「契約」と聞くと「契約書に印鑑を押すこと」と考えている人が多いかもしれない。

 実は、私たちは、朝起きてから寝るまで「契約」の連続の中で生活している。

 朝、起きて部屋の電気スイッチを入れると照明がつく、というのも電力会社と契約しているからである。電車に乗るために切符を購入するのも契約、コンビニでお弁当を買うのも契約、自動販売機でお茶を購入するのも契約だ。

 ここでは、特に事業者と消費者の間の「契約の成立」について、対面販売やインターネット通販における具体的な例をあげて注意点を考えてみたい。

契約の成立条件とは何か

 契約の成立に必要なのは、当事者間の合意だ。単純な例をあげてみると、コンビニでAさんが「このお弁当を下さい」と申し込み、店員が「お買い上げありがとうございます(はい、わかりました)」と承諾する。これが「当事者間の合意」だ。これで契約は成立したことになる。契約の成立には契約書を作成することは必要ではない。

 いったん契約が成立すると、原則として一方的な意思でやめることはできない。

 購入したお弁当を家に持って帰ったが、家にはお昼ご飯が用意してあった。必要なくなったからといって、そのお弁当をコンビニで返品したいと申し出ても通常は認められない。
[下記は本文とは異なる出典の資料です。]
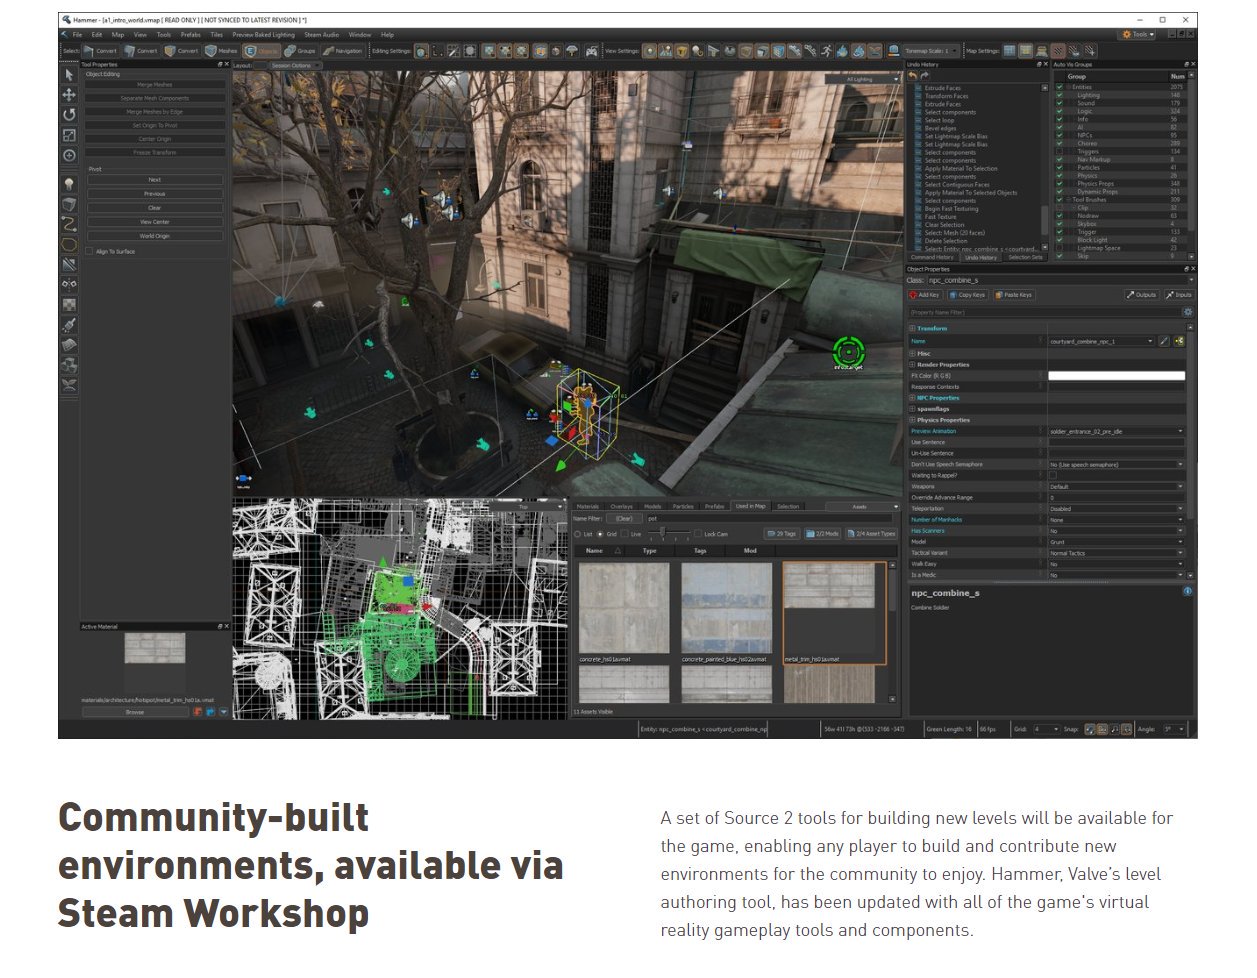Click the View Center pivot button
The height and width of the screenshot is (978, 1257).
[x=154, y=222]
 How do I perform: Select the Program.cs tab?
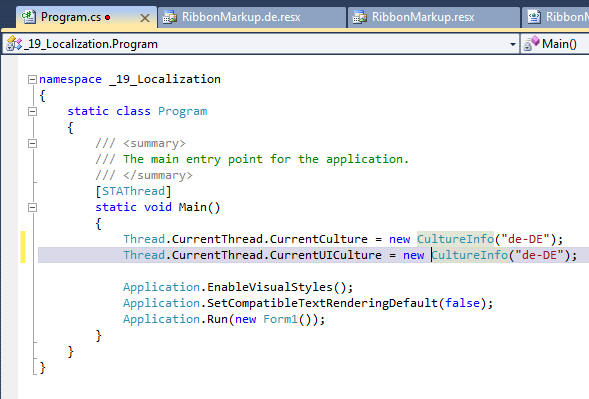[x=86, y=17]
 お弁当のような食べ物を返品したいと申し出る人は少ないだろうが、店舗で購入した商品をレシートと一緒に持って行けば返品・交換してもらえるケースがあるからか、購入した商品を返品・交換してもらえるのが当然と考えている消費者が意外に多い。

 店舗で購入した場合、購入者の都合による返品・交換に応じるかどうかはあくまで店舗側の判断だ。